Property management fees in Spain: Liability for Non-payment

Property management fees in Spain begin being an owner, thus being in the horizontal property regulations, thus obligation to pay costs.

Property management fees in Spain

Each property owner, by virtue of being an owner, and from the moment that, upon acquiring a home or commercial property in the relevant building or urbanisation the owner becomes part of the horizontal property regulations, the obligation to pay the common costs arises, “…it not being the case that failure to make use of any service provides exemption from the corresponding obligation,” (Article 9.2 Ley Propiedad Horizontal)

Therefore, the fact that a particular common service is not used, does not remove the obligation to pay for the supply of the service, for example, the use of a lift. Accordingly, any individual decision, for example non-use of a property does not relieve the property owner of the obligation to pay their proportion of the property management fee in full. Likewise where the service functions poorly, the obligation continues to exist, the correct response being to demand that the service functions as it should.

Subjective Liability

Where a property is being sold to a new owner, the debtor responsible for making the payment of any outstanding property management fees is the owner at such time as the obligation to pay the bill arises. As a result, while the the Community of Owners may take action against the current owner of the property, the liability, subjective and moveable, remains with the original owner-debtor.

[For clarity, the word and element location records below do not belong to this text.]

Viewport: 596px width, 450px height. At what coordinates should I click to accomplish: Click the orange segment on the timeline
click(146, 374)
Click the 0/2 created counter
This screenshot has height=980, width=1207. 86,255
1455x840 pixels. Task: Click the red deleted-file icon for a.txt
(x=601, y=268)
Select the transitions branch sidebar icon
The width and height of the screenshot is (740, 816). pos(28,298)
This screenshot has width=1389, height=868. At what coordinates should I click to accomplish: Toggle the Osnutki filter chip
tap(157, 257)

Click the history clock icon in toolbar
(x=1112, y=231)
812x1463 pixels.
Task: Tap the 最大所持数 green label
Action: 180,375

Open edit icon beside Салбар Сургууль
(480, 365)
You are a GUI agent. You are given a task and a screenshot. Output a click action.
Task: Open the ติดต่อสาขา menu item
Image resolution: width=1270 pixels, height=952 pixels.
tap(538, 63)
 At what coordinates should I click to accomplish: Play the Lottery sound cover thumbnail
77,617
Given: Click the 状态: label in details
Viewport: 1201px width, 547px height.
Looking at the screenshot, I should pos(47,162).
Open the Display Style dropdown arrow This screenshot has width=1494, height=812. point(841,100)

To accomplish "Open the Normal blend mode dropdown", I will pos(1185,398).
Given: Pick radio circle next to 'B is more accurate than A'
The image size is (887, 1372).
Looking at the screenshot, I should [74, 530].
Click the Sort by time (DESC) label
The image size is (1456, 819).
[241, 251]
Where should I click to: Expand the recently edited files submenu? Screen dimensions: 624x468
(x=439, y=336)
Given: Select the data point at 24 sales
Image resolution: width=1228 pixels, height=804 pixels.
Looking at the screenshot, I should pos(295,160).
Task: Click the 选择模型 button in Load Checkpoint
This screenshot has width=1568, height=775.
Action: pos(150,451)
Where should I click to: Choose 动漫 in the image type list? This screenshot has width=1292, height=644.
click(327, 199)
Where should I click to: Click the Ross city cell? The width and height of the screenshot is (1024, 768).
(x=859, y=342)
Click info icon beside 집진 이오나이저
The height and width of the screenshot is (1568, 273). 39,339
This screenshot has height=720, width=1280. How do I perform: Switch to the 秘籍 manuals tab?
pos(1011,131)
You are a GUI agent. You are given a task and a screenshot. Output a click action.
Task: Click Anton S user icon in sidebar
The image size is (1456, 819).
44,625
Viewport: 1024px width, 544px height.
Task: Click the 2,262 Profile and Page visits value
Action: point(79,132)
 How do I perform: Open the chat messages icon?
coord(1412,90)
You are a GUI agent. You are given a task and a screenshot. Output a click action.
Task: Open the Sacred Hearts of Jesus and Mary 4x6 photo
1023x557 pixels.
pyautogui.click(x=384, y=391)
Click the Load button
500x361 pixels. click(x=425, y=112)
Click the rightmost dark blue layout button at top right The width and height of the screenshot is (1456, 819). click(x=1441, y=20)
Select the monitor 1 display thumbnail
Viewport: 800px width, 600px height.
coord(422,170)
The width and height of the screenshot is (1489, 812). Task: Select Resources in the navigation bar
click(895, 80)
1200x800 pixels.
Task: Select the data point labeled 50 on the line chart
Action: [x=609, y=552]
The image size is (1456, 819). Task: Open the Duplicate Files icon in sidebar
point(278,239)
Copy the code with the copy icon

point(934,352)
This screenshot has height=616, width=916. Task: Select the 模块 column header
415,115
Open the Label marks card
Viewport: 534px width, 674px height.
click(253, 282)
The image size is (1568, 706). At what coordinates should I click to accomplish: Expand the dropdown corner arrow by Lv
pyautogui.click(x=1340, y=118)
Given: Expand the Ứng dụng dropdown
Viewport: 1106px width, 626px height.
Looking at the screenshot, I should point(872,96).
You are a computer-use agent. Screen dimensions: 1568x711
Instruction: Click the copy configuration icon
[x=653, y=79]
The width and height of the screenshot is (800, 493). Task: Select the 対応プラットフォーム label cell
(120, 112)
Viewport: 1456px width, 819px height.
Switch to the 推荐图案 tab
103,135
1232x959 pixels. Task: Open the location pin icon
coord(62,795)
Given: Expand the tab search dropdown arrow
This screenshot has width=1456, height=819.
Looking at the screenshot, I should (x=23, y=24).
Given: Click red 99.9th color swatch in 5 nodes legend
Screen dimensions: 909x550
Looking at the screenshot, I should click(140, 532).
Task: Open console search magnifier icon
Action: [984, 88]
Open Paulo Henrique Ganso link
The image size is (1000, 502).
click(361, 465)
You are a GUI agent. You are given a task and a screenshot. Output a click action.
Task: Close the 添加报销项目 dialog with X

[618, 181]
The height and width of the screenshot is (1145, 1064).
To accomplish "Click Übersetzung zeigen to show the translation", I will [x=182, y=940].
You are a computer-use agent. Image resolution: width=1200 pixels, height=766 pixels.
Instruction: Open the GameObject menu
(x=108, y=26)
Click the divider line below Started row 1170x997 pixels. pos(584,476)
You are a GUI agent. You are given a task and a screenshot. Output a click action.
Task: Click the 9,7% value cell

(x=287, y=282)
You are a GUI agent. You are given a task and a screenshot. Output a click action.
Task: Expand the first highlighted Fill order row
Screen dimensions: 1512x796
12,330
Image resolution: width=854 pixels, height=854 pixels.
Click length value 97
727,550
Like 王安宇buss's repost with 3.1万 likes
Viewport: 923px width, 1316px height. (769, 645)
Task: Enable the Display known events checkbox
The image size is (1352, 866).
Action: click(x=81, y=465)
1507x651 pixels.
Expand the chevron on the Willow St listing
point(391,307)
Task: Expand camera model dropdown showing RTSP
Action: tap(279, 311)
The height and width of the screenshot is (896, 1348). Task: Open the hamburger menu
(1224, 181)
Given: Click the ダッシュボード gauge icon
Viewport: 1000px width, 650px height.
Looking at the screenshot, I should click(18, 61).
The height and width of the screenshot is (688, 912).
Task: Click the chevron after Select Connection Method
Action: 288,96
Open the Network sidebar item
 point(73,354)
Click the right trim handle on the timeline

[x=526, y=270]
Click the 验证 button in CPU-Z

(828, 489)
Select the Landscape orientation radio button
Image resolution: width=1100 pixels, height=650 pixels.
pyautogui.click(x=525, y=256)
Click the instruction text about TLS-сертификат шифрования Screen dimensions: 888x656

In addition, from the provisions contained in Articles 9.1 e) and 21 of the LPH (Horizontal Property Law) it can be stated that the liability of each owner to contribute to the joint costs of the community of owners does not cease, once they have arisen, for the simple fact of transmitting the property to a third party.

Limited Liability

The current owner, who was not around at the time that the original obligation to pay the community fees arose, shall have their liability for prior debts accrued limited in terms of the amount that they must pay, equivalent to the the costs related to the previous three years (until the reforms in this area of the law brought about by Law 08/2013, the limit had been one year) as well as any debt accrued in the current year to date; qualitatively, the new owner’s liability is limited to the property located in the urbanisation in which the debt was accrued, and cannot attach to any other properties that they own. It is clear that this double restriction on the extent of the debt transmitted may be justified on the basis that, despite the transfer of the title to the property, there is a continuing liability on the part of the previous owner.

As a result of the above, in the case of debts owed by the owner of a property to the Community of Owners,  the property in the particular urbanisation may potentially be seized to repay the debts.